長いため息を吐き、ルーが不機嫌な顔をするのも知らぬげに、側の木陰に腰を下ろす。

「わしらは、どうしたら良いかの。滑稽なことじゃ、自ら追い落としておきながら、いつまでもその手を待っておる。すべきことを定めたケイカの方が、よほどまともかもしれん」

「あれは、ただの敵だ」

睨み付ける鋭い金色を、柔らかな金色が見つめ返した。

「ぬしは、それを選んだということじゃの」

「……選んでねー」

「まだ、ということか。ぬしも大概、揺れておる。しかし、儂もその光には抗いがたいわ。マーガレットがおらねば、惹かれたろうの」


長いしっぽがぶん、と揺れ、サイサイアがひっそりと笑みを零す。

「おうおう、狭量なことよ。心配いらぬよ、儂は捨てられぬ。この傷と記憶は朽ちるまで儂の中に。そして、ゆくゆくは……渡さねばならん。延命にすぎぬとも、在り続けることを選ぶならば」

ふと、笑みの種類が変わったことに気が付いて、ルーはサイサイアを見据えた。

「……延命に、何の意味があろうかと思っておった。じゃがの、あったではないか。ぬしは、儂らに感謝せい」

向けられた眼差しの柔らかさを避けるように、漆黒の獣はふいと視線を逸らす。

「あいつは、関係ねー。普通に生きて、普通に死ぬ。俺は続きを望んでねー」

「普通……はてさてそれは可能だろうかの。ぬしが望まぬでも、のう?」

ふて腐れた獣を見る目は、地底湖に似た深い深い色をしていた。


「良いよ、また、いつか延命の意味があるやもしれぬ。残る儂らが続けようぞ、今までの通り。原始の4獣がおらねば、どこまでもつかの。次代が間に合うかもしれん、間に合わないかもしれん」

サイサイアは言葉を切ってため息を零した。

「……ケイカが、本懐を遂げるやもしれん。もし、それが――」

「それを、望んでいたと思うか?」

言葉を遮った鋭い双眸に捉えられ、穏やかな金の瞳がわずかに揺れる。

「……そうだの、あやつに期待するはむしろ、裏切りか」

苦笑したサイサイアがおもむろに立ち上がって湖へと歩を進める。ようやく帰るのかと、ルーは四肢を寛がせてしっぽを揺らした。

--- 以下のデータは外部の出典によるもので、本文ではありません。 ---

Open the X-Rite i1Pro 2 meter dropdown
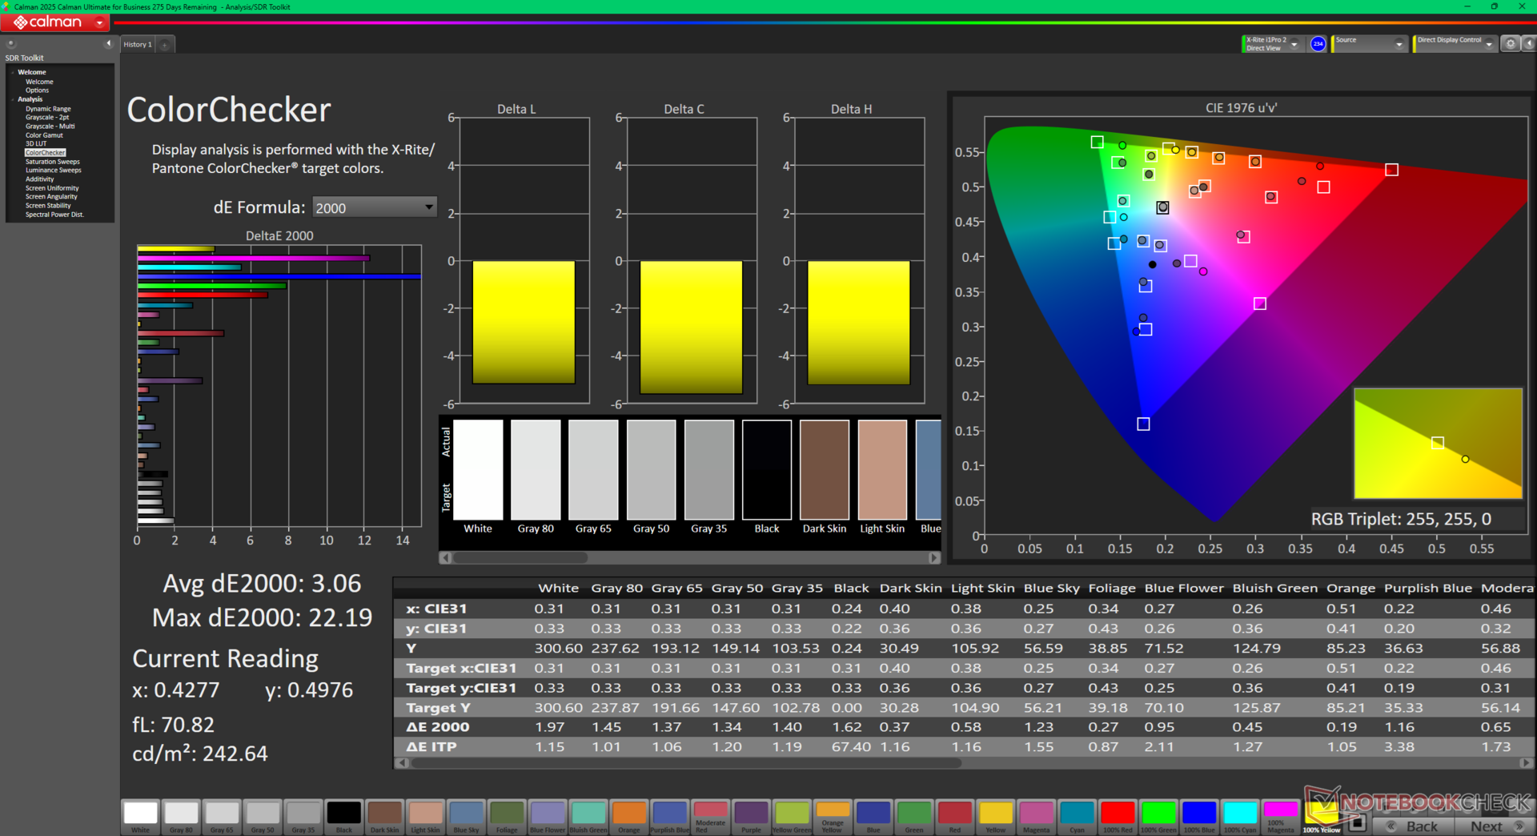Screen dimensions: 1537x836 (1294, 45)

「ぬしの傷は、記憶は重すぎる。光をもって祓う選択に何の疵瑕しかがあろうか。わしは、止められぬよ。同じく、ケイカのそれもな」

「――消さねー、何も。俺のものは、俺が持っていく。誰にも渡しはしない」

湖に身を沈めながら、サイサイアは瞠目して黒い獣を振り返った。決してこちらを見ない獣を視界に収め、その内に宿る光に目を細める。

強突くごうつ 張りが。ならばわしは焚き付けようぞ、ぬしの身の内をあまねく光が照らし、縋る影なぞ消し飛ばすように」

「なっ……!! てめーは! それでいいのか!」

「よい、と言ったの。止めぬとも。ああ、煽るとは言っておらなんだ」

ふぉふぉ、と笑ったサイサイアは、跳ね起きたルーを見て、水中へ没していった。

ルーの瞳の中には、こちらを見た温かい慈愛の金色だけが残っていた。



目覚めたオレは、現状に不満を隠せない。

いや、眠ってしまったのは想定の範囲内だ。それはいい。

だけど、目覚めたら漆黒のふわふわが目に飛び込んでくるはずだったのに。

ちゃっかりルーの魔力でもって回復を早めれば、少し休んで起きられるはずだったのに。

「……どうして帰ってきてるの?」

むくりと身体を起こし、昼近いであろう明るい室内を見回した。既に、ラキとタクトの姿もなくて、なんとなく面白くない。

今日もいい日差しを浴びてご機嫌なムゥちゃんが、窓辺で手を振っているだけだ。

「ムッムゥ~!」

ぴかぴかの笑顔につられてへらりと手を振って、慌てて唇を結び直す。


せっかくの御神酒の会だったんだよ! 厳かに一緒に飲んで、それから、しみじみと語り合おうと思っていたのに。お酒の力を借りて、いつもよりルーだって饒舌になったかもしれないのに。

なのにどうして、帰ってきちゃったのか。

――だって、ルーがどうしても連れて帰れって言うの。ユータは寝ちゃってたの。

オレが寝るのはいつものことだ。そのまま極上ベッドで目覚めると思っていたのだけど。


『どんな顔すればいいか、分からなかったんでしょうね』

訳知り顔のモモがまふっと弾むのを眺め、ちょっと肩をすくめる。もしかして、あの御神酒をひとりで飲んじゃったから? まだ残っていたはずの瓶が空になって手元にある所を鑑みるに、きっとルーが飲みきったのだろう。だけどオレ、そんなことで怒ったりしないのに。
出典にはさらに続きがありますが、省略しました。